(Stored items)
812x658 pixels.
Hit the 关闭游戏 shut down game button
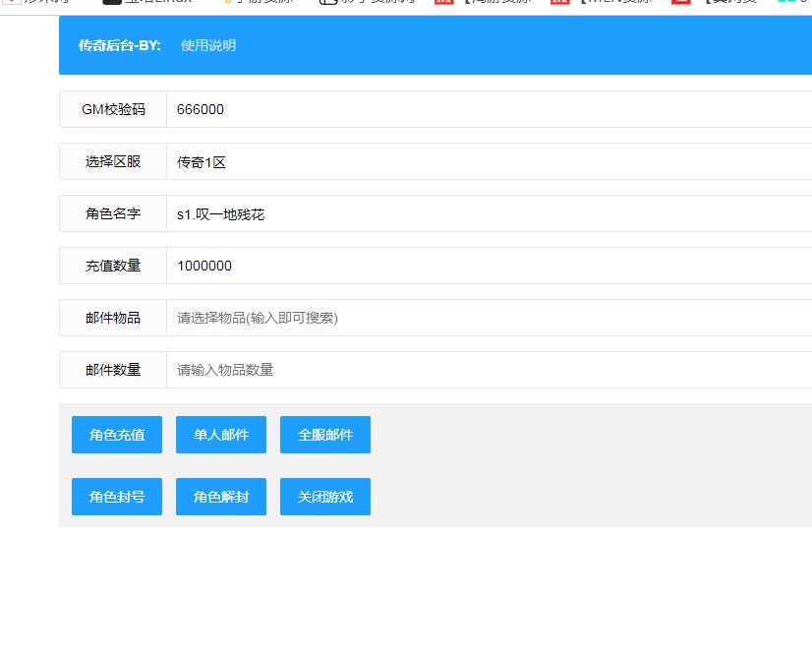(325, 497)
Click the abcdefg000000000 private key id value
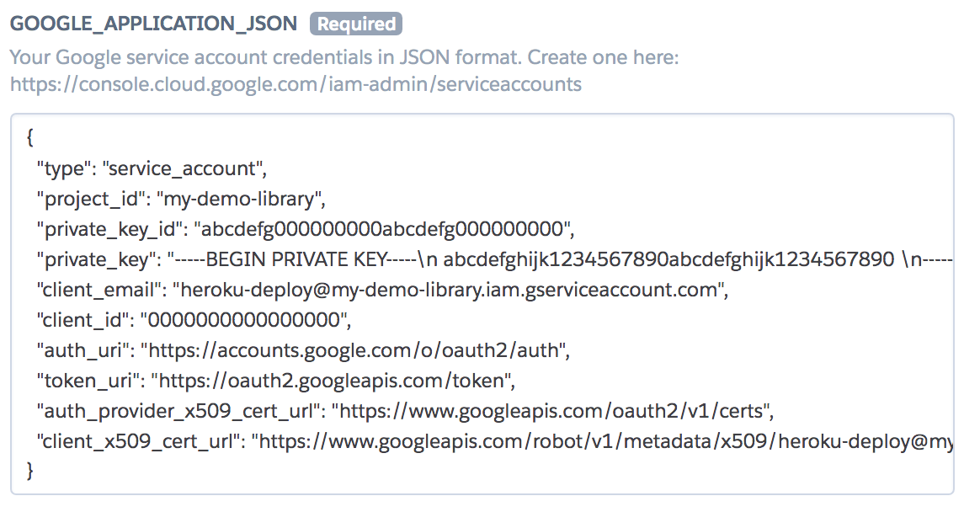This screenshot has width=980, height=512. [382, 229]
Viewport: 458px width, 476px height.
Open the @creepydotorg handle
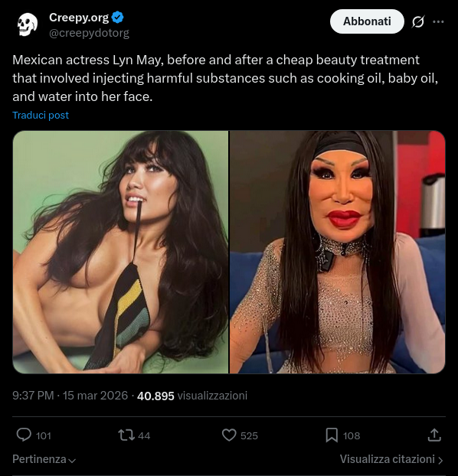pos(89,33)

[About this exercise]
Could you copy the lines above exactly and skip the images?

[Problem solution]
812x658 pixels.
Hit the 关闭游戏 shut down game button
(325, 497)
Click the abcdefg000000000 private key id value
This screenshot has width=980, height=512. [382, 229]
Viewport: 458px width, 476px height.
Open the @creepydotorg handle
pos(89,33)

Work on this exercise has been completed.